BRIEF: If you see a picture in the data below, omit it and copy the rest exactly.

INPUT DATA:

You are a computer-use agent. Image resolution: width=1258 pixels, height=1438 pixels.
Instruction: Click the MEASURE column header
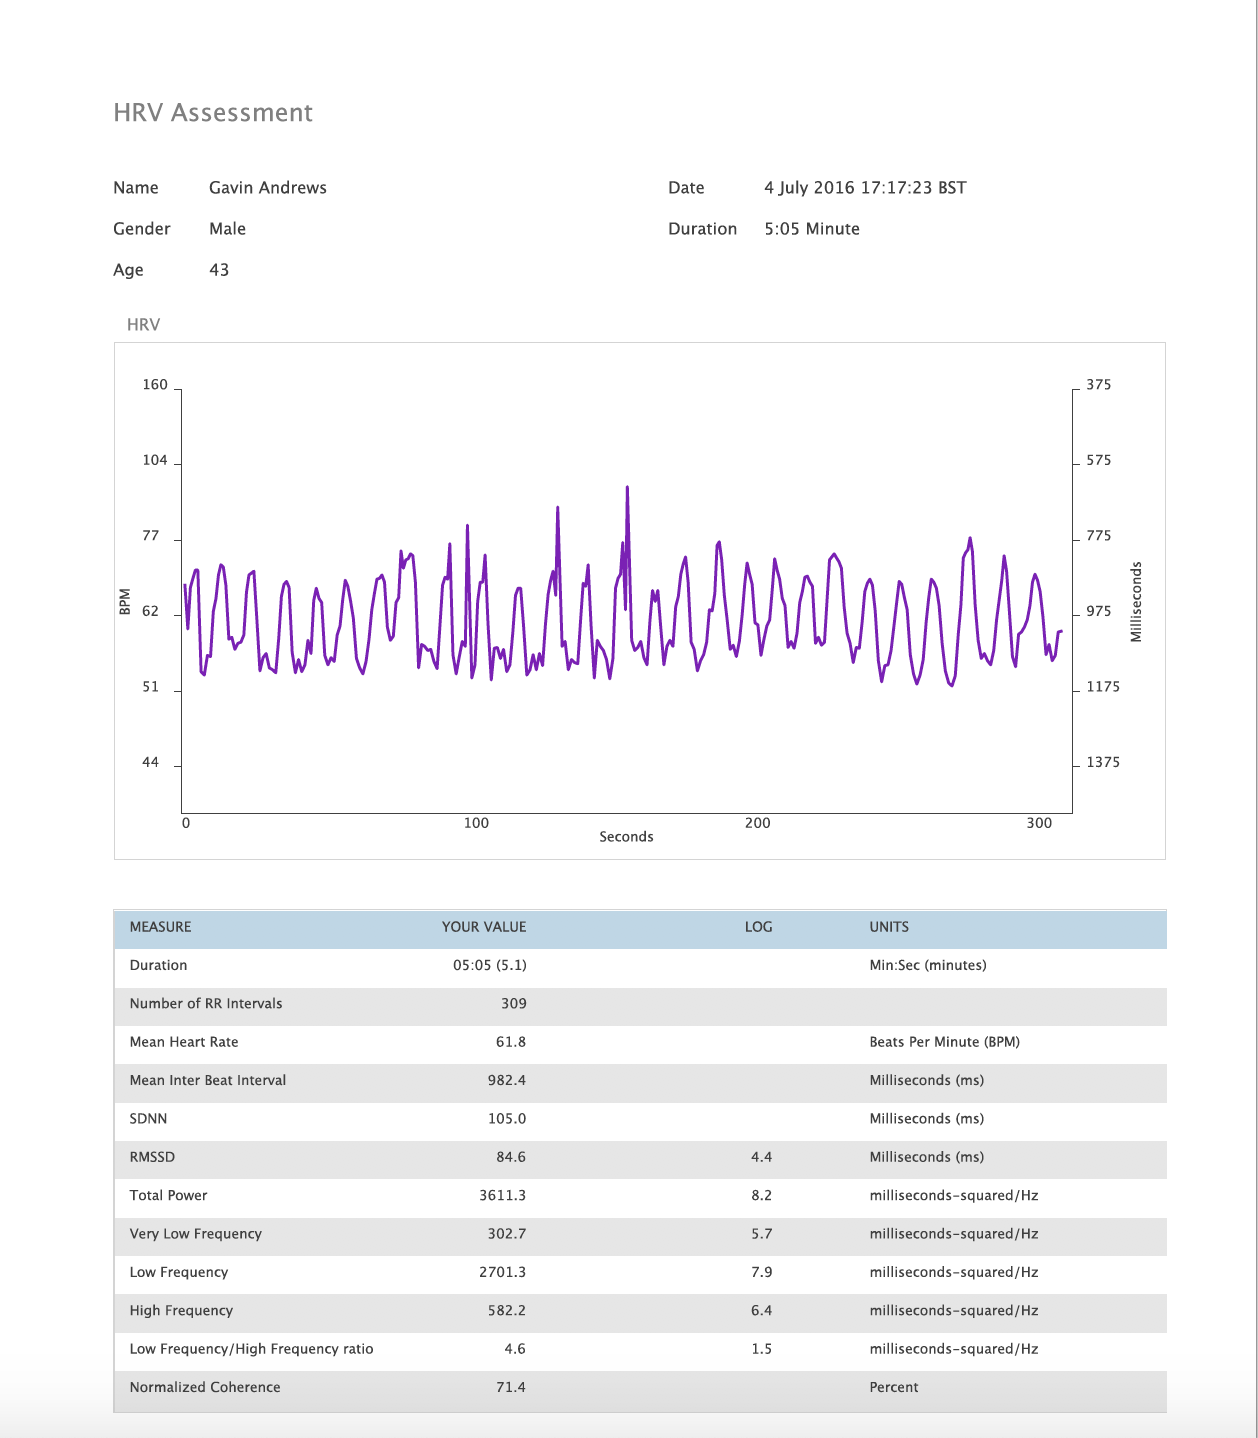pyautogui.click(x=160, y=927)
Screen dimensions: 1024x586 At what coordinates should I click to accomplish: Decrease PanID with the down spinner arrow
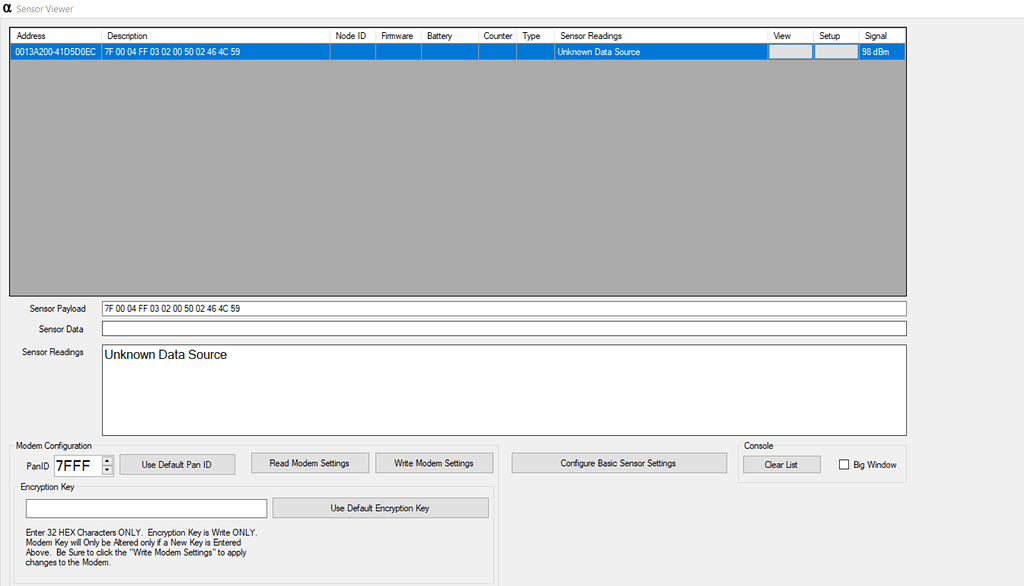tap(108, 470)
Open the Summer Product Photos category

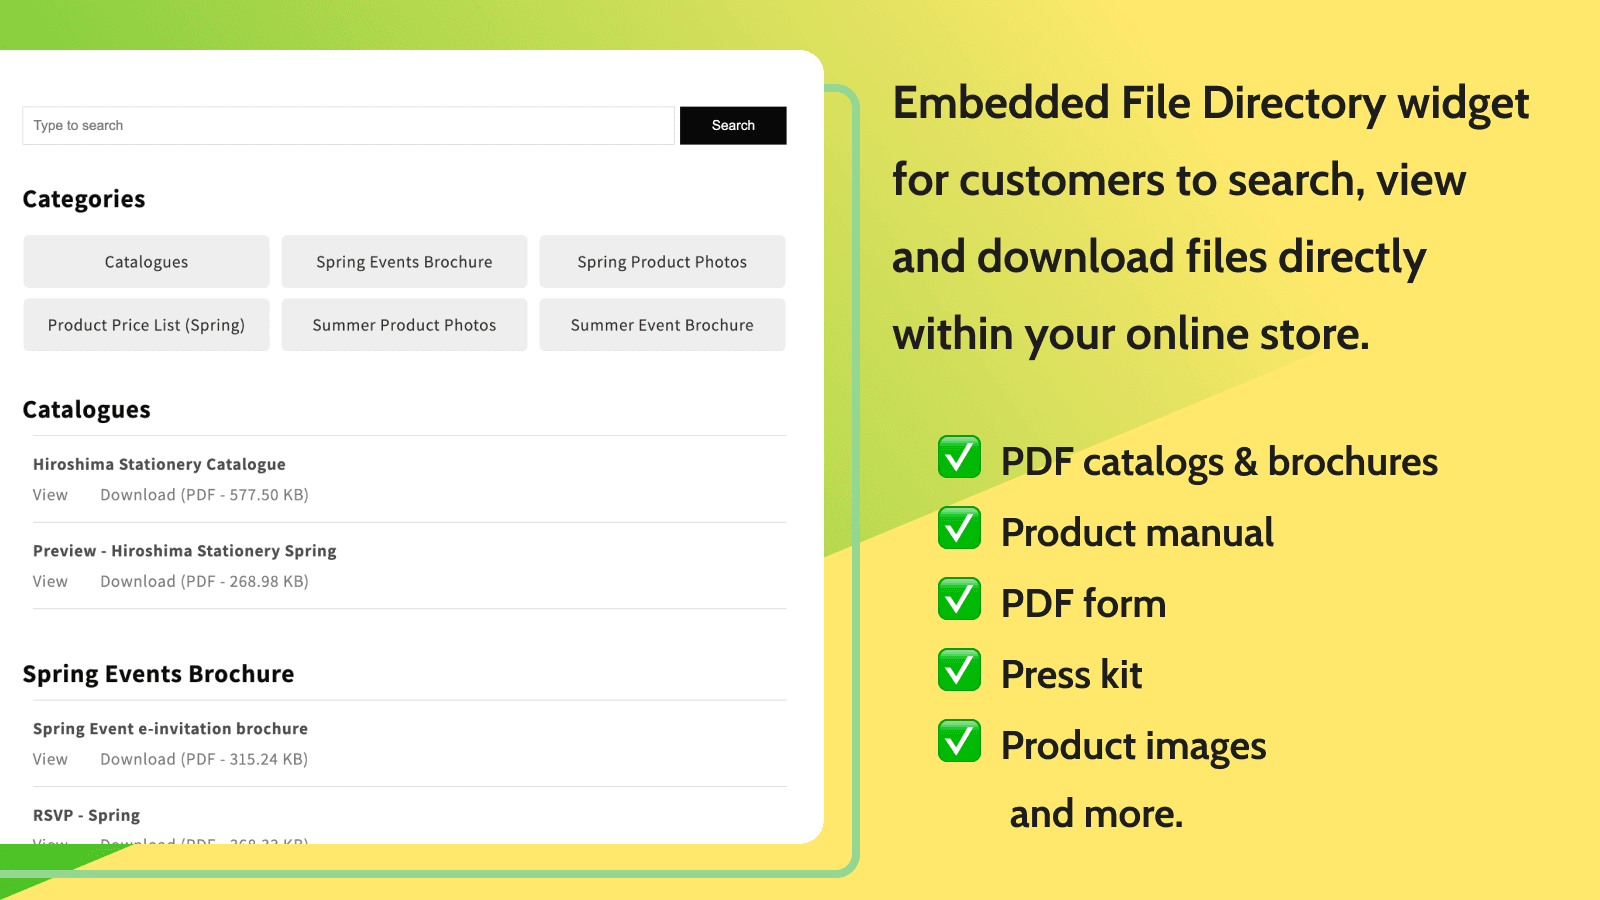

REPLY:
You are a computer-use agent. Image resolution: width=1258 pixels, height=1438 pixels.
Instruction: Click the MEASURE column header
pyautogui.click(x=160, y=927)
Screen dimensions: 1024x586 At what coordinates should I click to accomplish: Decrease PanID with the down spinner arrow
tap(108, 470)
Open the Summer Product Photos category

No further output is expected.